Proprio ai limiti della città erano presenti gli assistenti di gara, armati con il fucile !!!  Sì, ce ne eravamo dimenticati ma l’organizzazione  prende particolari misure di sicurezza. Alle Svalbard, gli abitanti, uscendo dal centro abitato, portano il fucile per difendersi dai possibili attacchi degli orsi. Durante la maratona mi è capitato di incontrare due signore che facevano trekking armate di fucile!!!

Anche stavolta ce la siamo presa comoda: tra mancanza di allenamento, il timore di sentir tornare qualche acciacco al ginocchio, e forse la particolarità del luogo, mi sono ritrovato senza energie.

Enzo e Daniela sono andati avanti serenamente. Enzo poi, con il fresco, sembrava avesse ritrovato nuove energie. Anche Mario, che temeva di essere completamente fuori forma, è andato benissimo.
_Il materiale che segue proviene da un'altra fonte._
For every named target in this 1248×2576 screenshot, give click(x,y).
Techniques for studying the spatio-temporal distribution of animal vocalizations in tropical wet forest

L’unico un po’ affaticato ero io, ma mi sono consolato con il panorama, ed ho colto l’occasione per fare molte foto: immancabile quella che ci riprende sotto il cartello di pericolo “attenti agli orsi” !!!

Anche gli organizzatori della maratona sono stati molto generosi. Abbiamo completato la maratona in 97 persone, e loro hanno deciso di premiare I primi tre di ogni categoria. Una piacevole sorpresa.

Così, tutti noi abbiamo avuto dei premi: Enzo è arrivato primo di categoria, Mario lo ha seguito a ruota, arrivando secondo, e Daniela che ha sacrificato le sue potenzialità per fare compagnia ad Enzo (sofferente di qualche disturbo poco prima di partire), ha avuto anche lei un premio di categoria. Io… ho fatto solo lo spettatore.

Dopo la partecipazione alla maratona, abbiamo dedicato il tempo alle visite ed escursioni. Ci sono molti tour operator che offrono diverse possibilità. Sin dai primi tentativi organizzativi, avevo notato la presenza di “Poli Arctici”, un tour operator gestito da Stefano, che si è dato tempo fa un nuovo progetto di vita. Purtroppo non abbiamo avuto possibilità di incontrarci perché in quei giorni era in viaggio. Agli inizi di giugno le offerte erano comunque un po’ limitate, quindi abbiamo deciso per una escursione in nave per vedere i ghiacciai ed altri insediamenti. Una opportunità tranquilla e di tutto relax, per arrivare in prossimità del pack, con lastre di ghiaccio sul mare e le foche placidamente stese a riposare.

Il tempo è trascorso rapidamente e siamo ripartiti con un’altra giornata piena di sole.

In aeroporto, Mario, istrionico come sempre, ha fatto conoscenza con un paio di atlete danesi, che come noi erano venute per la maratona. Le avevamo notate, ma non era possibile stargli dietro, altro che “lepri”! Quando si sono riviste all’aeroporto e salutate sono entrate subito in empatia e  si è creato un bel rapporto di amicizia . Nel piccolo aeroporto si notavano solo loro.

Daniela ed Enzo avevano accennato a Mario e le sue centinaia di maratone, con lui che si inorgogliva tutto, per poi scoprire che  la maggiore delle due danesi ne aveva corse oltre 730 .. e restare a bocca aperta. La più giovane delle due oltretutto era arrivata prima donna assoluta alla nostra maratona , mentre lui penultimo assoluto (ma sempre dentro il tempo rigorosamente limite, e comunque secondo di categoria). 
Il tempo era trascorso, e con voli differenti si ripartiva.

Che effetto, ripensando ai filmati dell’epoca che ci presentano gli esploratori del tempo alle prese con giornate grigie e venti gelidi... che dire, tutto sembra cambiare così in fretta che alle volte non trovi nemmeno il tempo di pensarci.